Mar 16, 2009, 2:05pm (top)Message 9: RebeccaAnn

>6,8

*shrugs* Makes sense. I just kind of assumed it was a contemplation of the future but I get what your saying. That's what I get for assuming things...:P

Mar 16, 2009, 2:56pm (top)Message 10: yaakov

Check out http://www.jessesword.com/sf/view/438

(credit to Ian Sales for posting an earlier link to this site)

1889 M. F. Egan Book-Talk in Lippincott's Monthly Mag. Oct. 597 Edward Bellamy, in ‘Looking Backward,’ and George Parsons Lathrop, in a short story, ‘The New Poverty,’ have followed the example of Anthony Trollope and Bulwer in speculative fiction put in the future tense.

1948 R. A. Heinlein On Writing of Speculative Fiction in L. A. Eshbach Of Worlds Beyond (1947) 11 There are at least two principal ways to write speculative fiction—write about people, or write about gadgets.

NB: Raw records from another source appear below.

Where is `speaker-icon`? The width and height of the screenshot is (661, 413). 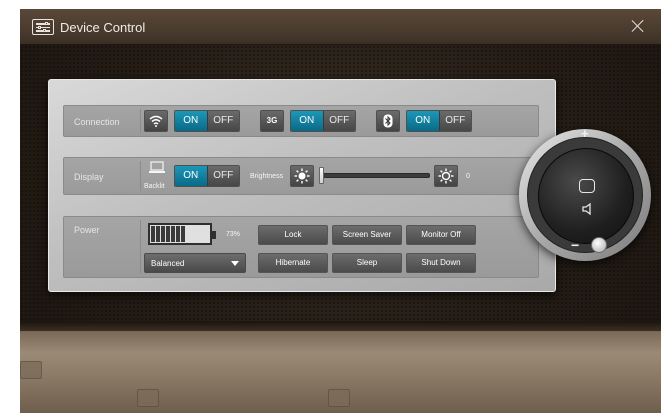
speaker-icon is located at coordinates (588, 212).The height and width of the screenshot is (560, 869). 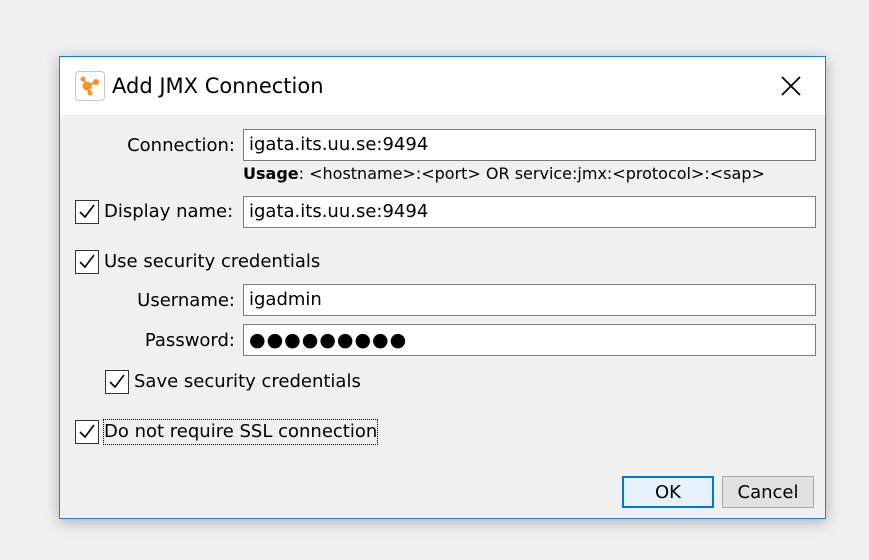 I want to click on display-name-label: Display name:, so click(x=169, y=212).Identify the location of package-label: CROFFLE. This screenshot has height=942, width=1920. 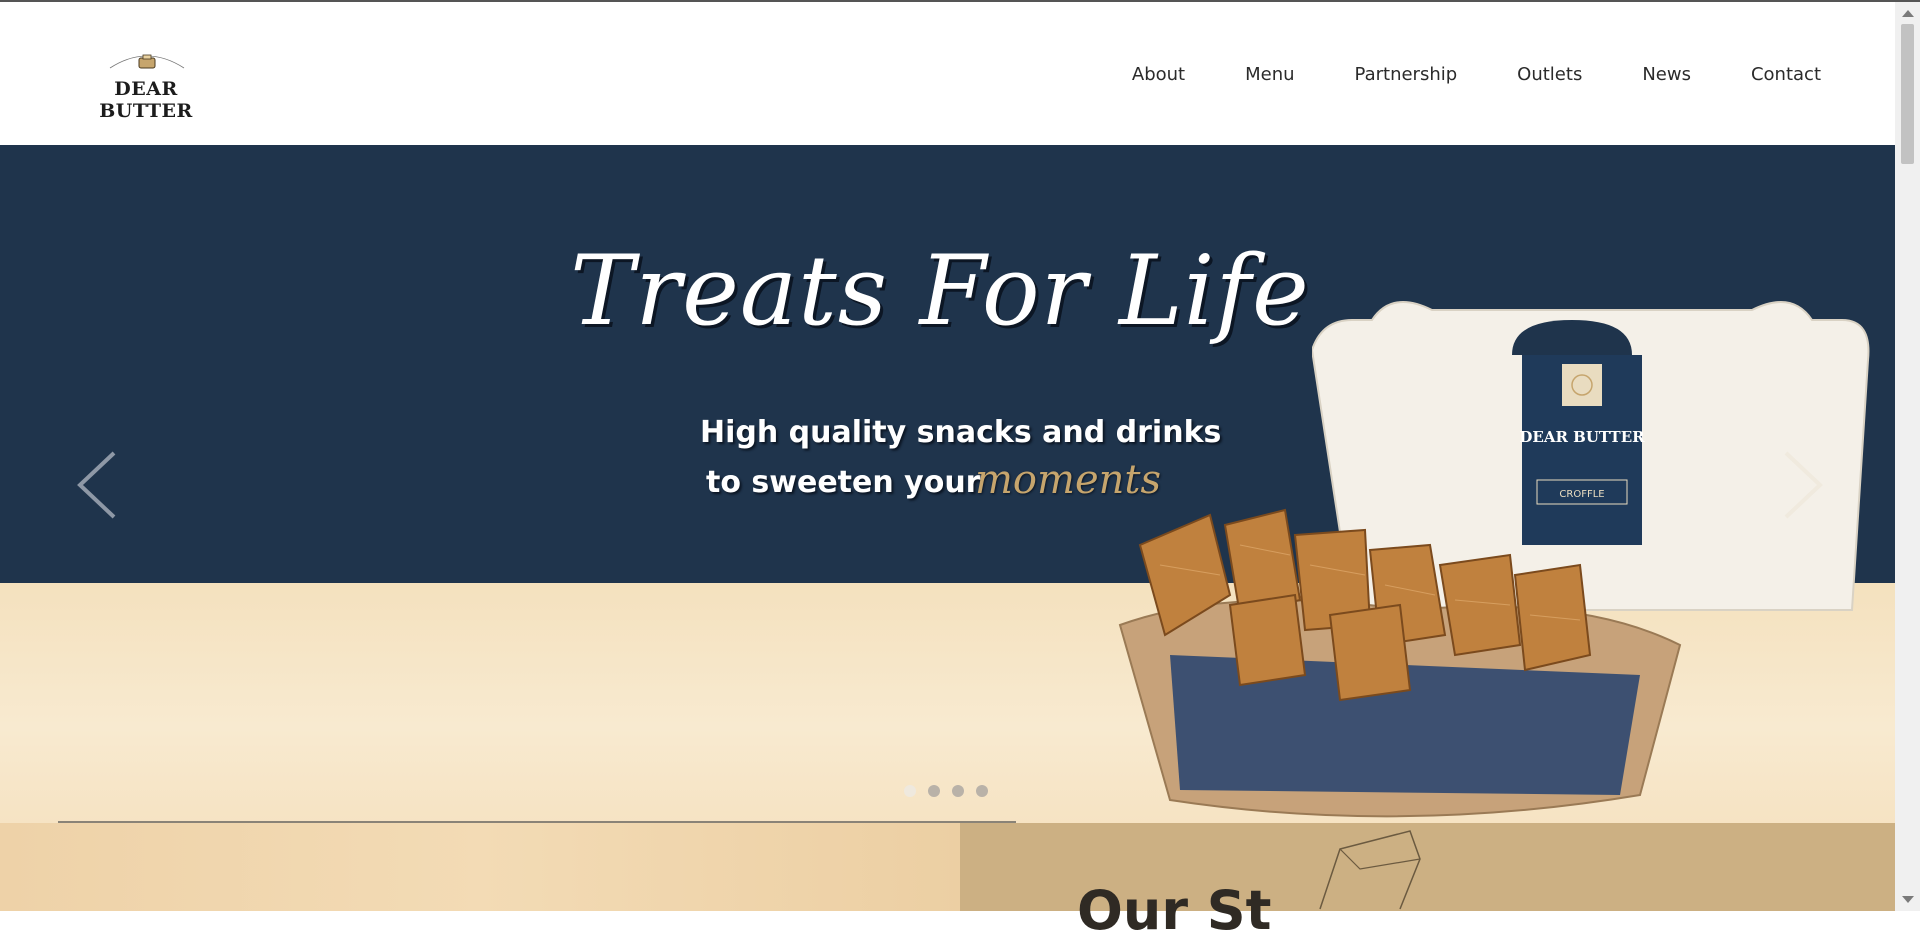
(1582, 494).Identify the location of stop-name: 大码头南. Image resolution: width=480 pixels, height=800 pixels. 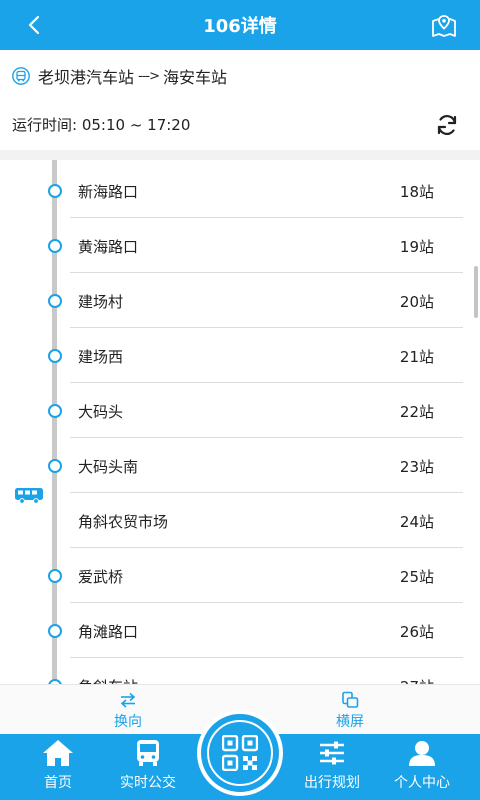
(108, 467).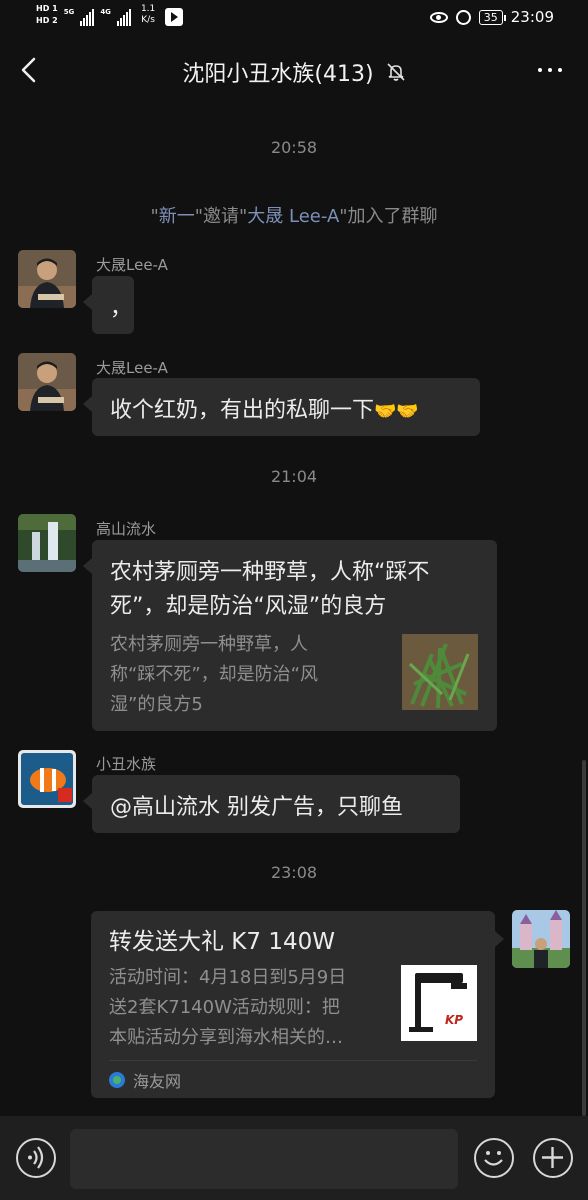  I want to click on chat-title-wrap: 沈阳小丑水族(413), so click(294, 72).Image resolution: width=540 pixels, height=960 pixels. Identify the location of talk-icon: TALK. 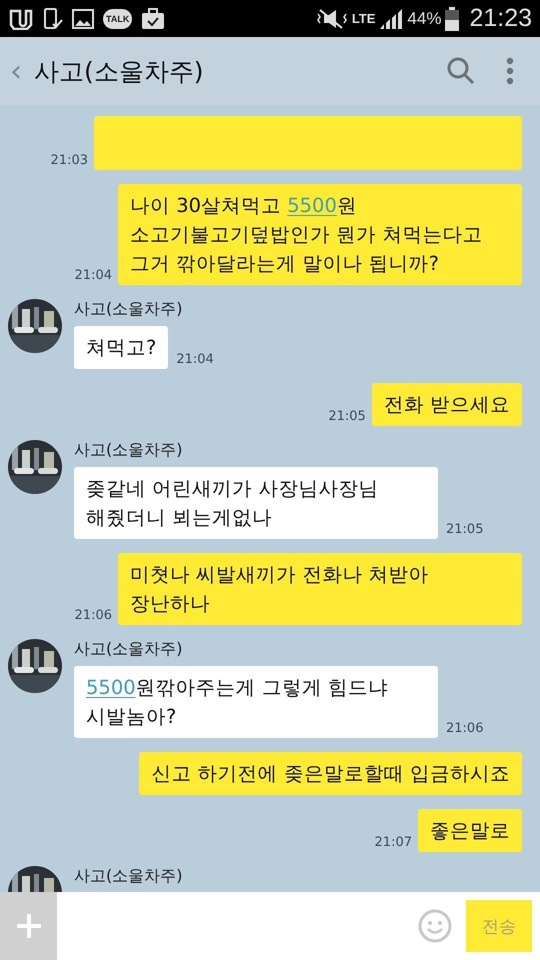
(118, 18).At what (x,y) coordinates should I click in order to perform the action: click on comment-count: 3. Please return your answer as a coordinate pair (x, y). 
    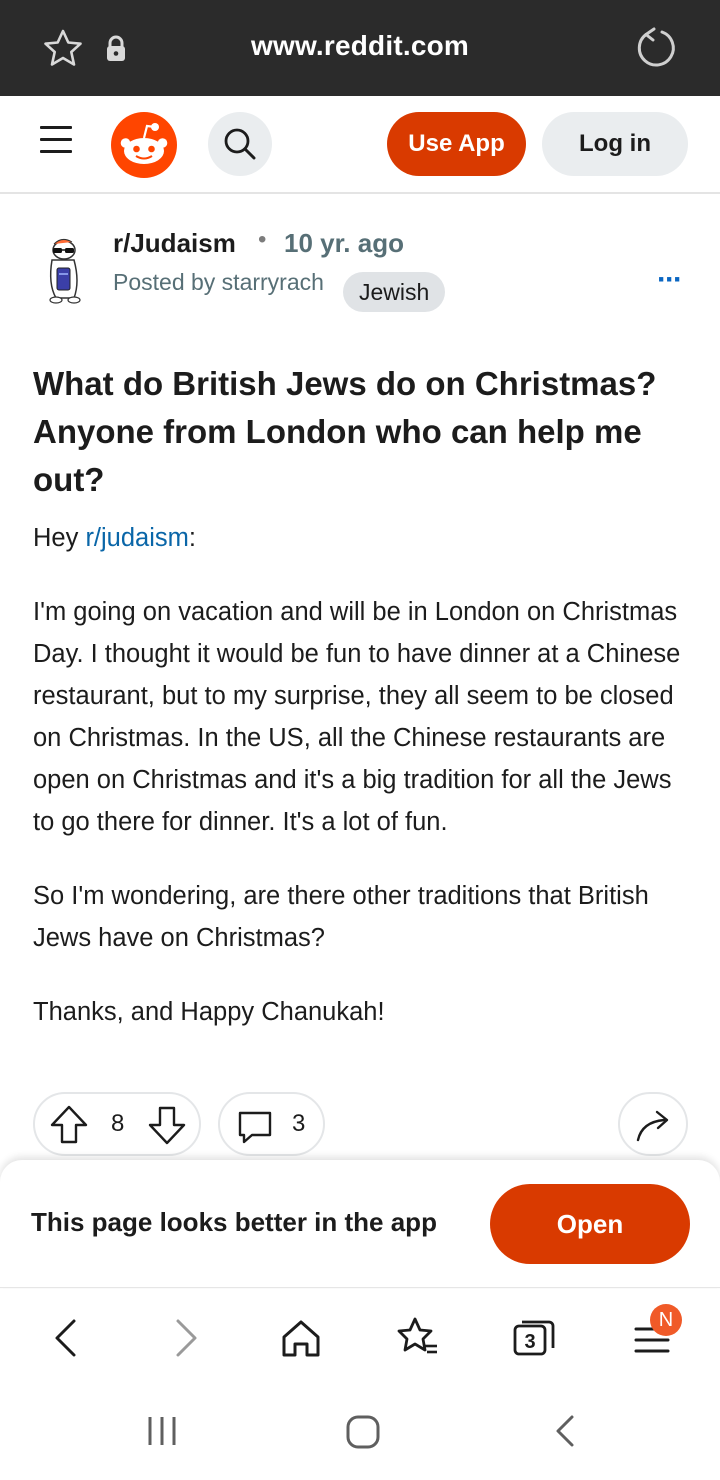
    Looking at the image, I should click on (299, 1124).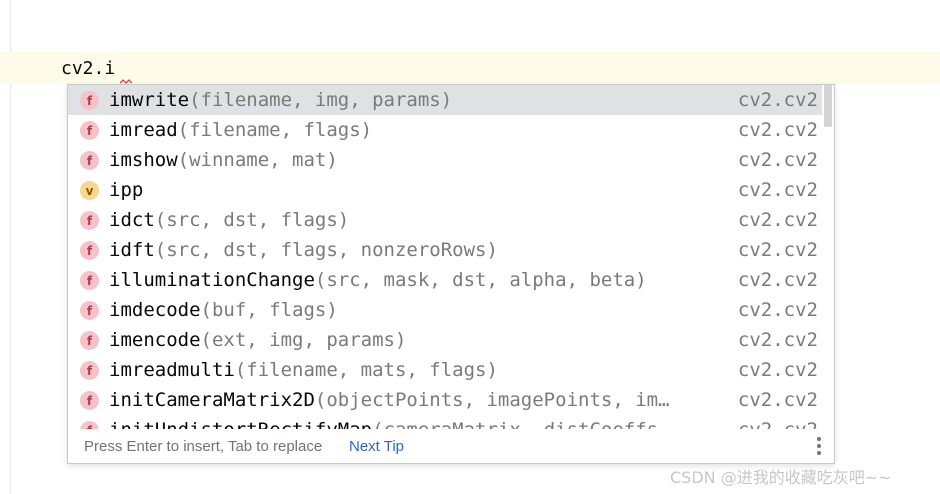  What do you see at coordinates (819, 446) in the screenshot?
I see `more-options-icon` at bounding box center [819, 446].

1949 R. A. Heinlein Let. 4 Mar. in R. A. Heinlein & V. Heinlein Grumbles from Grave (1990) 49 Speculative fiction is not fantasy fiction, as it rules out the use of anything as material which violates established scientific fact, laws of nature, call it what you will, i.e., it must be possible to the universe as we know it. Thus, Wind in the Willows is fantasy, but the much more incredible extravaganzas of Dr. Olaf Stapledon are speculative fiction—science fiction.